--- Start Material to process ---
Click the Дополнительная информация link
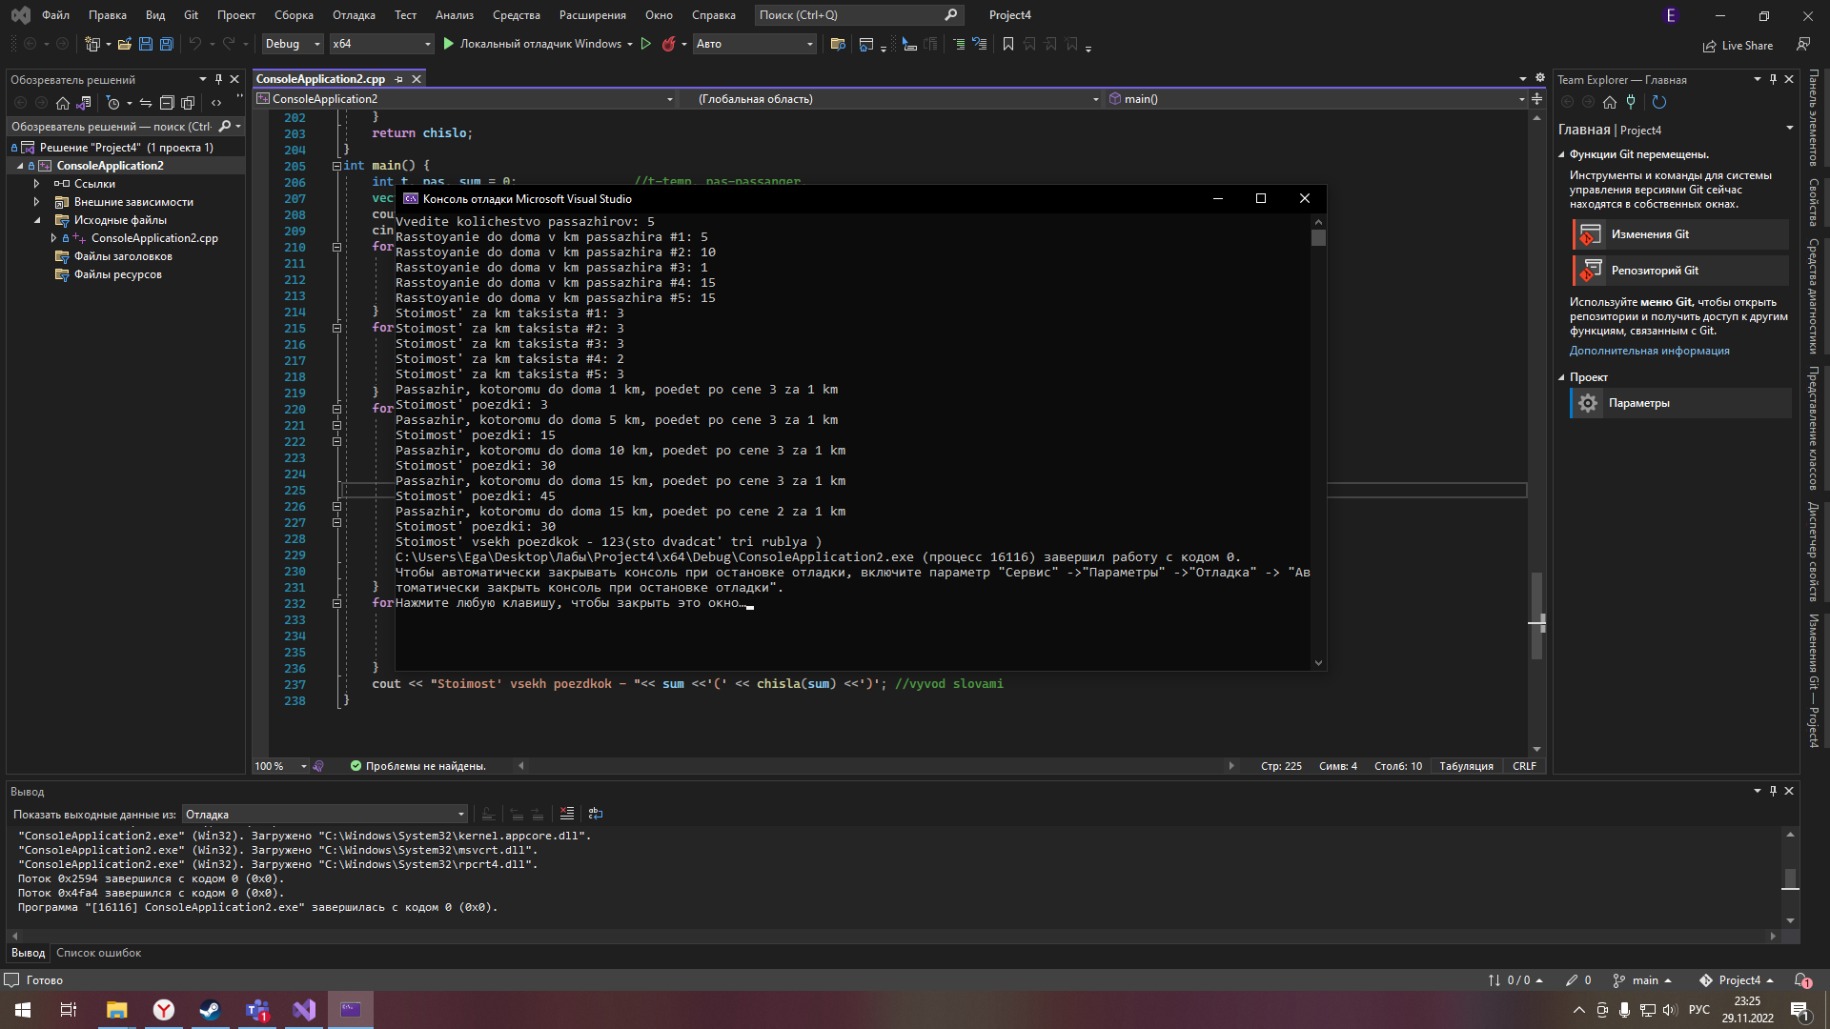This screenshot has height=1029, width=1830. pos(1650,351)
--- End Material to process ---
--- Start Material to process ---
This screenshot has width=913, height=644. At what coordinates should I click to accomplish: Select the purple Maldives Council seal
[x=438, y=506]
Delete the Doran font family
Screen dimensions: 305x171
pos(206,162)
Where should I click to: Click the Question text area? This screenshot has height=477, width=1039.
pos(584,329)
--- End Material to process ---
--- Start Material to process ---
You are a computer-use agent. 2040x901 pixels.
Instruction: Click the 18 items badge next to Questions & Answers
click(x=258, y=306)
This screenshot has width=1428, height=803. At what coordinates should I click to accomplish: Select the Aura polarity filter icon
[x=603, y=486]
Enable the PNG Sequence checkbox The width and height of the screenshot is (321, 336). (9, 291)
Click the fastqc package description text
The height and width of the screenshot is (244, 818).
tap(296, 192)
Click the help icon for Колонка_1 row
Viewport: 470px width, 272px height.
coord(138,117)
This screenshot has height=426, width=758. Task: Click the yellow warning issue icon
--- End Material to process ---
Resize the records in the stretch from the line containing "Where should I" through the line containing "pos(584,329)", both included: reproduce these lines in full, requests included, multiplying each click coordinate in the answers by 2.05 and rounding to whole numbers, with halves rounded up. Reproduce only these lines.

Where should I click to: Click the Question text area? This screenshot has height=477, width=1039.
pos(1197,674)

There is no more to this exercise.